Around the league, many of the Summer League standouts and top undrafted players have already been snatched up. This would lead to the thought that the Suns may just keep one of their own in that slot, but there are a few candidates around the NBA who also make sense.
Tariq Owens, David Kramer, Jevon Carter
Perhaps Owens is not quite so familiar, as a lingering injury took him out for all of Summer League, but Suns coaches got a close look at him during minicamp and practices throughout the summer. Anyone who watched college basketball the past couple seasons also saw the impact Owens’ athleticism and defense had at St. John’s and Texas Tech.
Phoenix signed him to what is presumed to be an Exhibit 10 contract earlier this summer, meaning they can use a new clause in the Collective Bargaining Agreement to bring him in for training camp and then decide whether to convert his deal to a two-way deal.
The team did the same with David Kramer, who will enter camp also on a non-guaranteed, one-year contract (we assume). If it is also an Exhibit 10 deal, Kramer joins Owens as the most likely candidates to fill the team’s second two-way slot alongside Harper. Kramer made three of his eight three-pointers in 43 Summer League minutes this year after six seasons in Germany. He is still just 22.
Carter already is an NBA player and has $1.4 million guaranteed to him this season, so the Suns would have to buy him out and then re-sign him to a two-way contract to make this happen. It’s unlikely, but if make another deal or want to keep Owens or Kramer on an NBA contract, perhaps Carter becomes a candidate to be cut then added on a two-way deal.
Charles Matthews, Simi Shittu
Anyone who went undrafted and still hasn’t found a home is out there for a reason. Either there are doubts about whether they were a real NBA talent in the first place, or injuries have impeded their chase toward a pro contract.

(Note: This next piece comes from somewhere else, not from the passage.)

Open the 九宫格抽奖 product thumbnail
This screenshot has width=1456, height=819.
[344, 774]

Charles Matthews falls in the latter category. He tore his ACL during a workout with the Celtics this offseason and hasn’t yet signed an NBA deal. Before that, he was one of the best wing defenders in college basketball — some would argue the best — and was thought to be a fringe first-round pick. Because he tore the ligament in early June, Matthews is looking at a late-season return, if he plays at all in 2019-20. The Suns would have to feel confident he could play this year or really love him as a long-term project to take the leap of faith, but his talent could be worth it.

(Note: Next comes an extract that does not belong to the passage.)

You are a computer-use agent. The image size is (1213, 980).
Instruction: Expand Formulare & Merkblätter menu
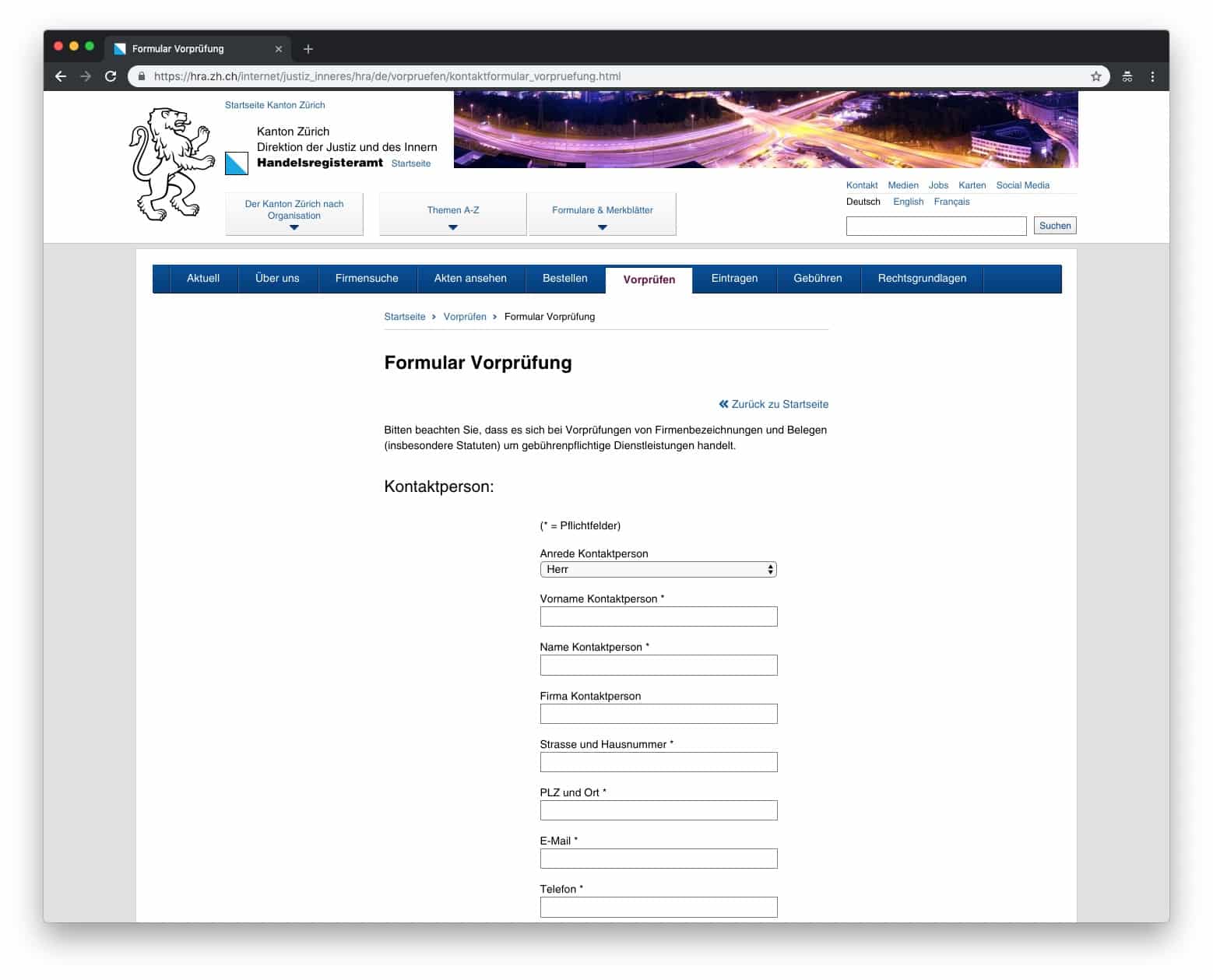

Shittu has not proven his talent to the same degree, but was a five-star recruit out of high school and flashed interesting playmaking ability in one season at Vanderbilt. He possibly could also become a stretch big down the line, but his defense was worrisome to say the least as a freshman.
Competitors’ spare change
Alan Williams, R.J. Hunter, Walter Lemon Jr.
Honestly, Williams should be in the familiar faces category. We all know who he is and what he brings. There are major questions about how he survives as a center in the modern NBA without the lateral mobility and athleticism to defend at a high level or the offensive skill to get it back on the other end. There is also a lot to like, including his work ethic and the fact that he is a great teammate.

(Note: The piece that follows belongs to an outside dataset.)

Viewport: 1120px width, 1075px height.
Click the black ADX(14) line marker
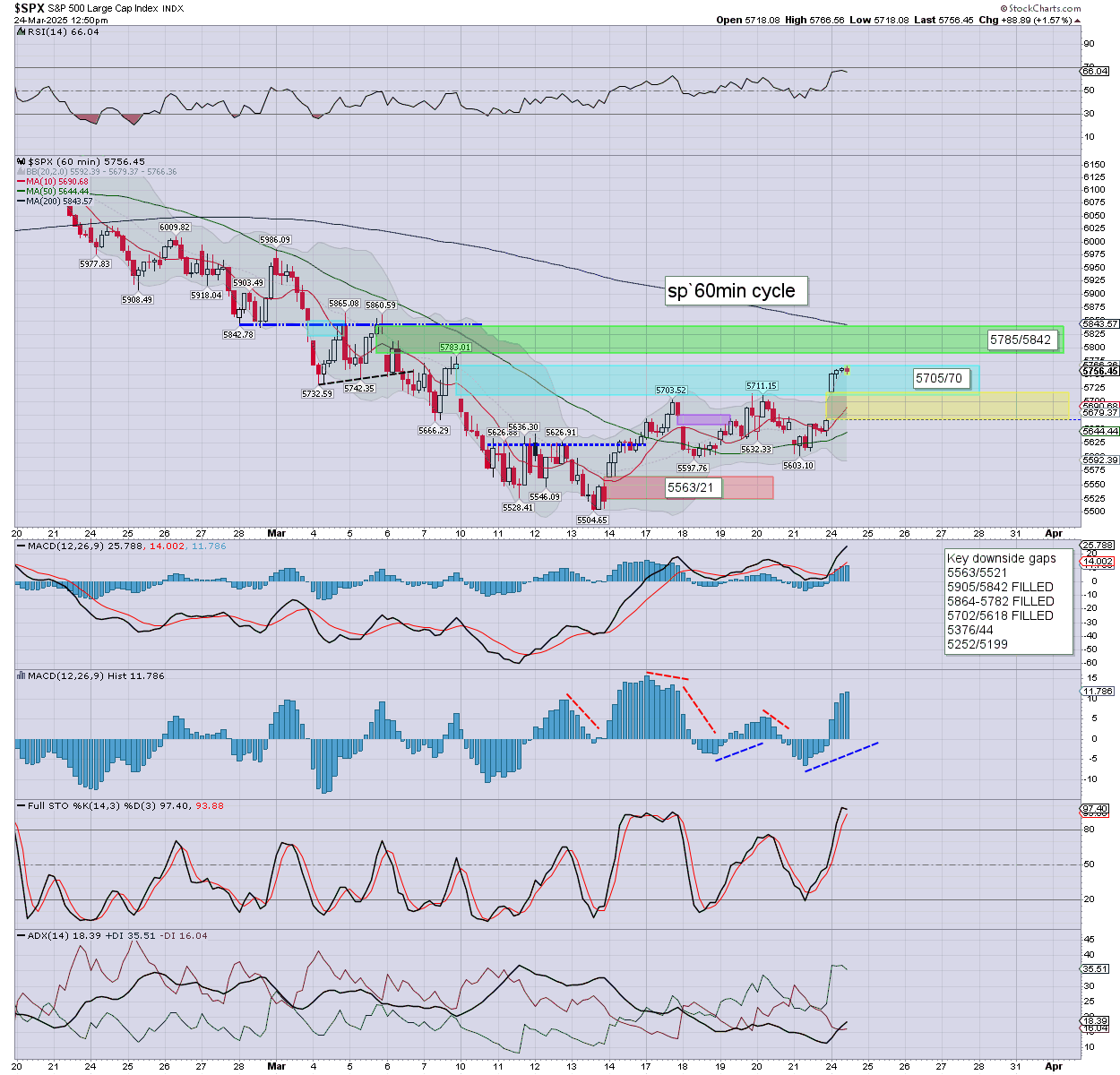tap(21, 935)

Williams reportedly signed with Lokomotiv Kuban in Russia this summer, but his contract is believed to have an opt-out clause. The same is true for Hunter, a 2019 G League All-Star who shot 34 percent on nine three-point attempts per game in the G League last season and is a former first-round pick who is just 25.
It could be easier to get Lemon Jr., who played 168 minutes with the Bulls last season. During that stint, he shot 44 percent from the floor and posted a 3-to-1 assist to turnover ratio. Chicago parted ways with him this summer in favor of other, younger options like Shaq Harrison and Luke Kornet, but the 27-year-old could be a breakout end-of-bench role player this season in the right situation.
The pickings are slim for the Suns right now, and the most likely scenario is that they stick with someone who played for them at Summer League, but other options do exist if priorities change before the start of the season.